> [What you have to do] Give the data between the line containing "Task: View post analytics showing 561 views" and the end of the data, inclusive, as a numbered list with blank lines omitted. Leave the pictures out of your answer.
____________
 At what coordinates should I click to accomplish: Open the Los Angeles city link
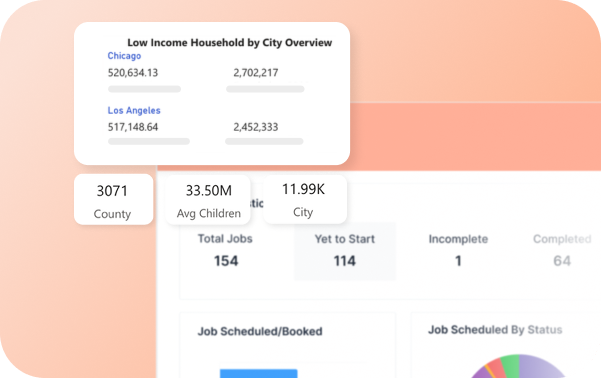(x=134, y=110)
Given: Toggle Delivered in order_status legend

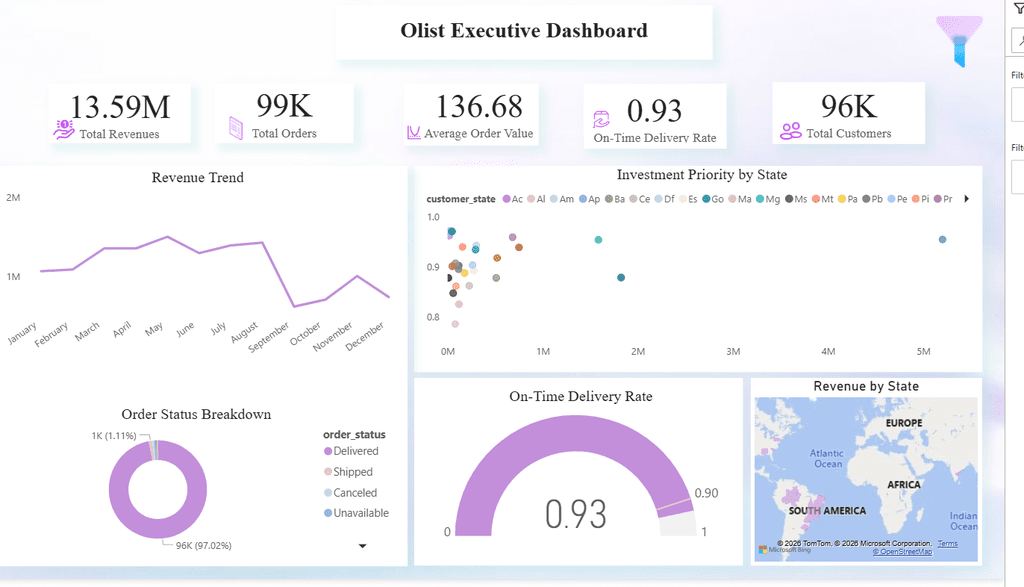Looking at the screenshot, I should (351, 451).
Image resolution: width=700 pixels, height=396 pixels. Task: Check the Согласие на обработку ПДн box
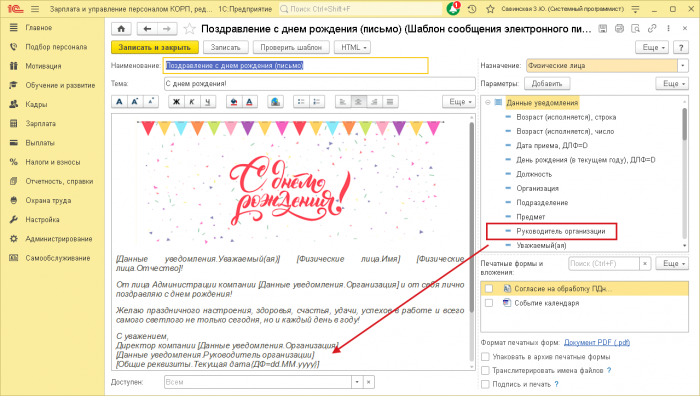pos(489,289)
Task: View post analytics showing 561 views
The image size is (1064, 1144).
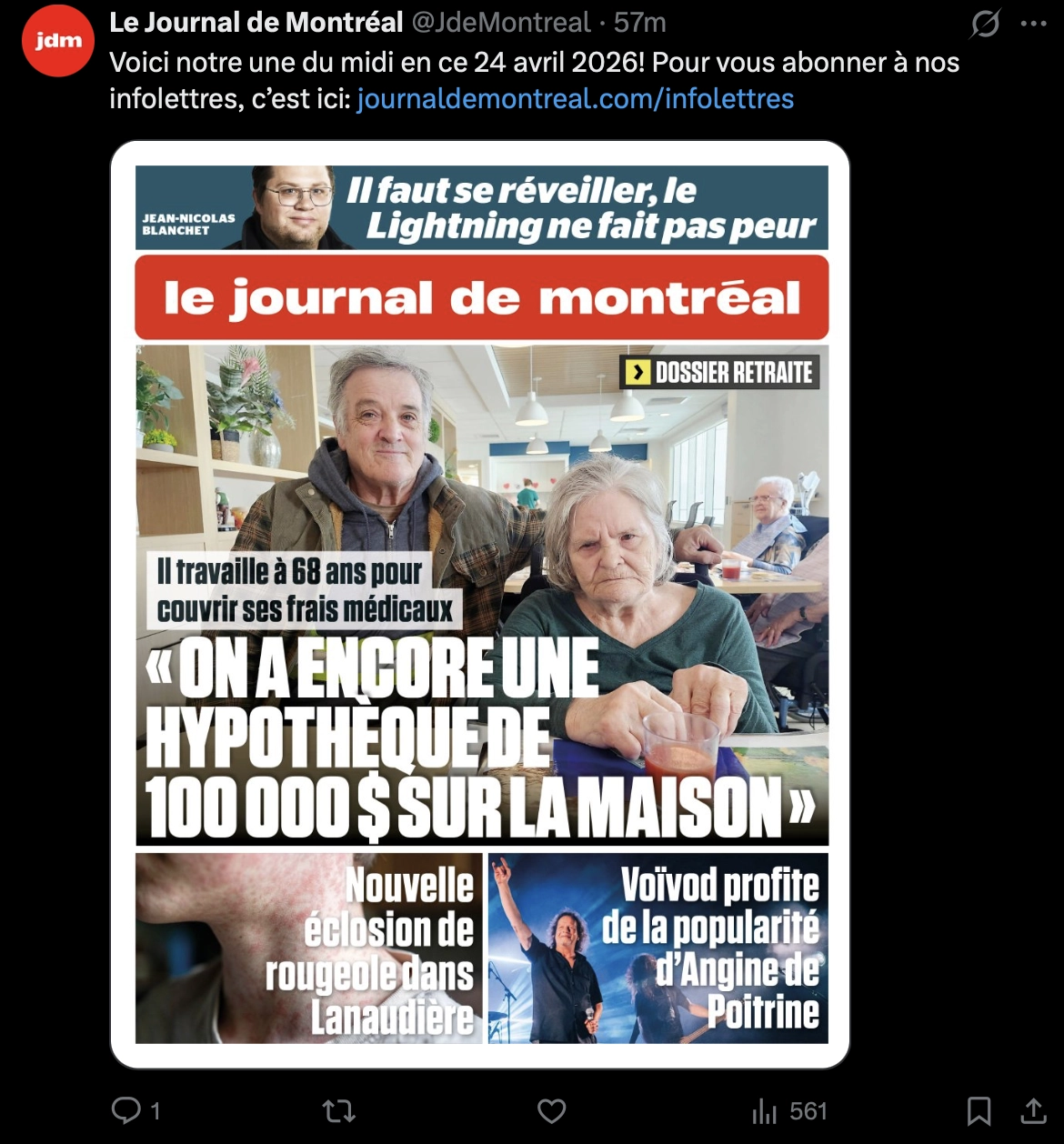Action: click(x=789, y=1110)
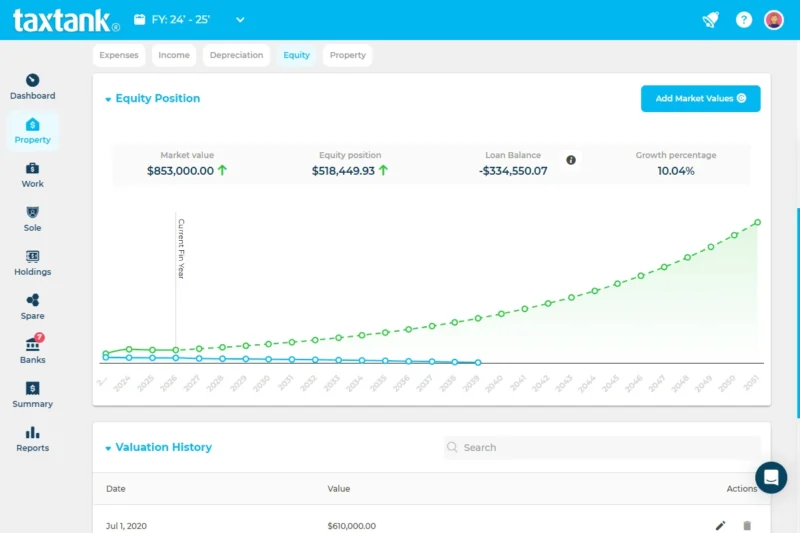Collapse the Equity Position section
Image resolution: width=800 pixels, height=533 pixels.
click(108, 99)
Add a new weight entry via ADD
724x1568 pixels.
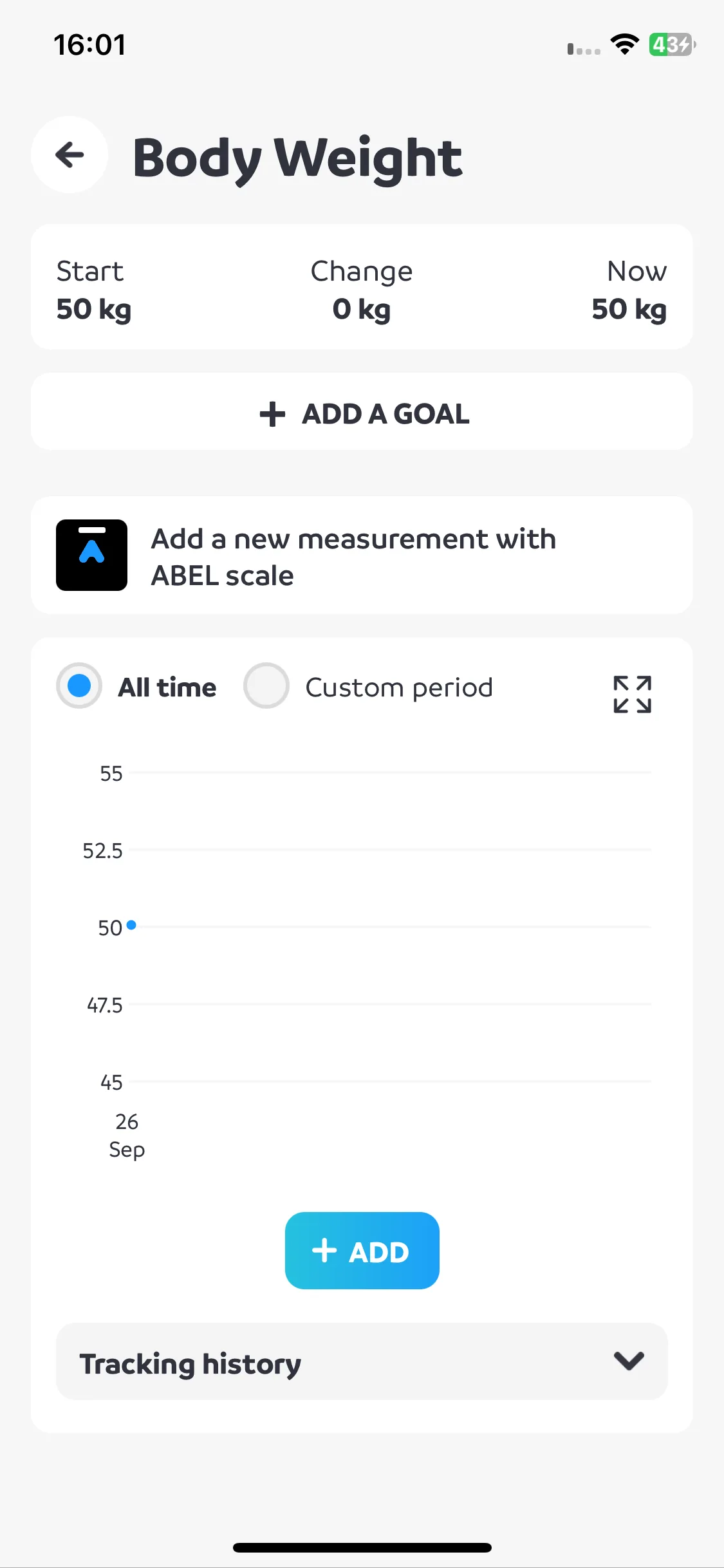click(362, 1251)
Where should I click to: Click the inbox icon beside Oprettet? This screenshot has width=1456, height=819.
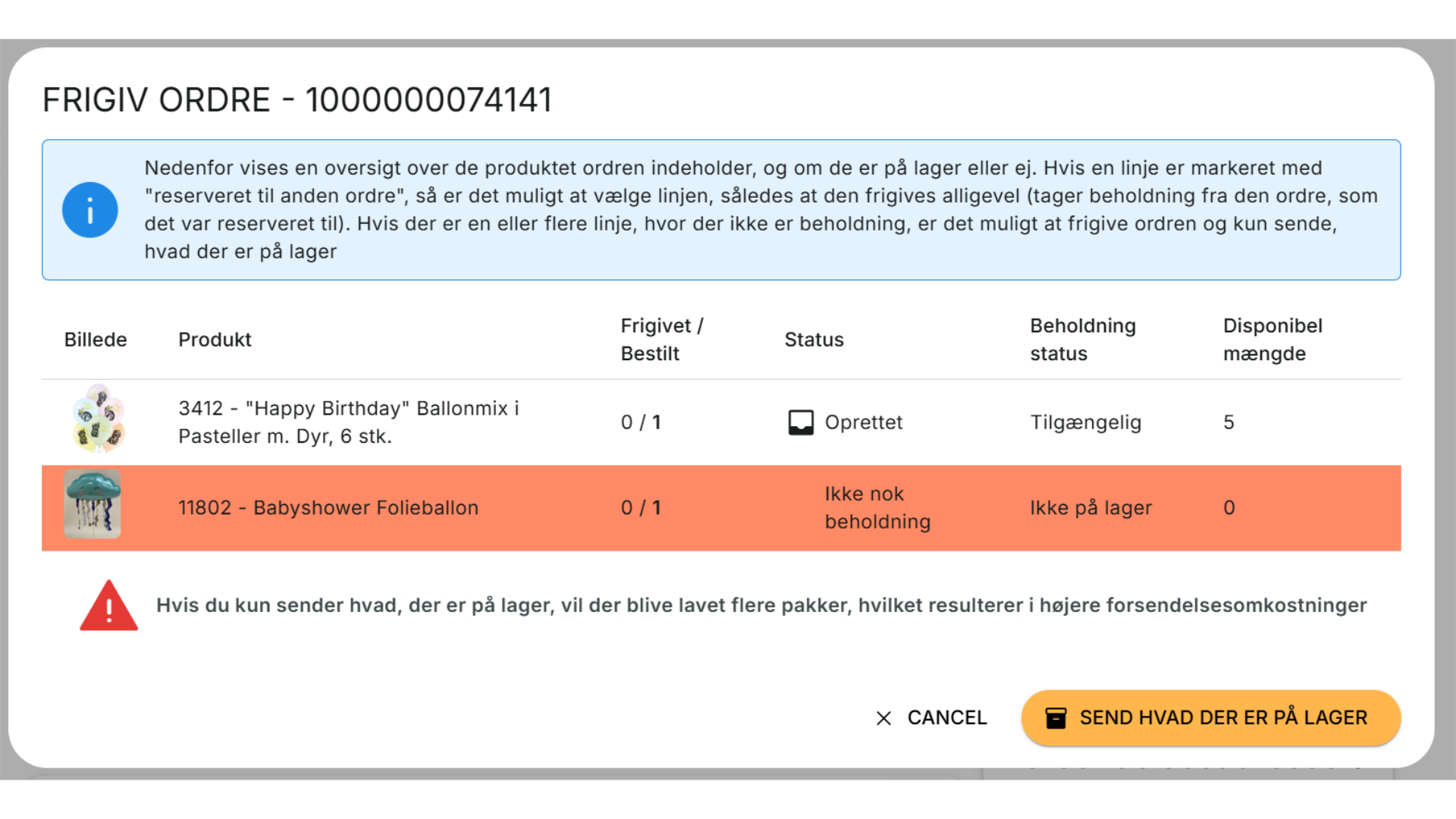[801, 422]
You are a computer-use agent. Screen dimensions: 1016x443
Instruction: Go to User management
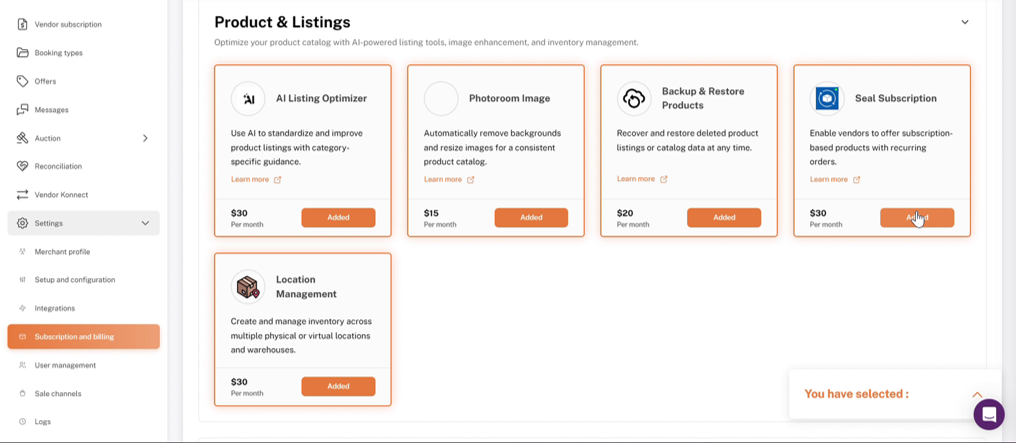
____________
> [Response]
1. Task: View post analytics showing 561 views
2. The image size is (1064, 1144).
3. Action: click(x=789, y=1110)
4. Collapse the Equity Position section
5. Image resolution: width=800 pixels, height=533 pixels.
6. click(108, 99)
7. Add a new weight entry via ADD
8. 724x1568 pixels.
9. click(362, 1251)
10. Where should I click to: Click the inbox icon beside Oprettet? This screenshot has width=1456, height=819.
11. [801, 422]
12. You are a computer-use agent. Screen dimensions: 1016x443
13. Instruction: Go to User management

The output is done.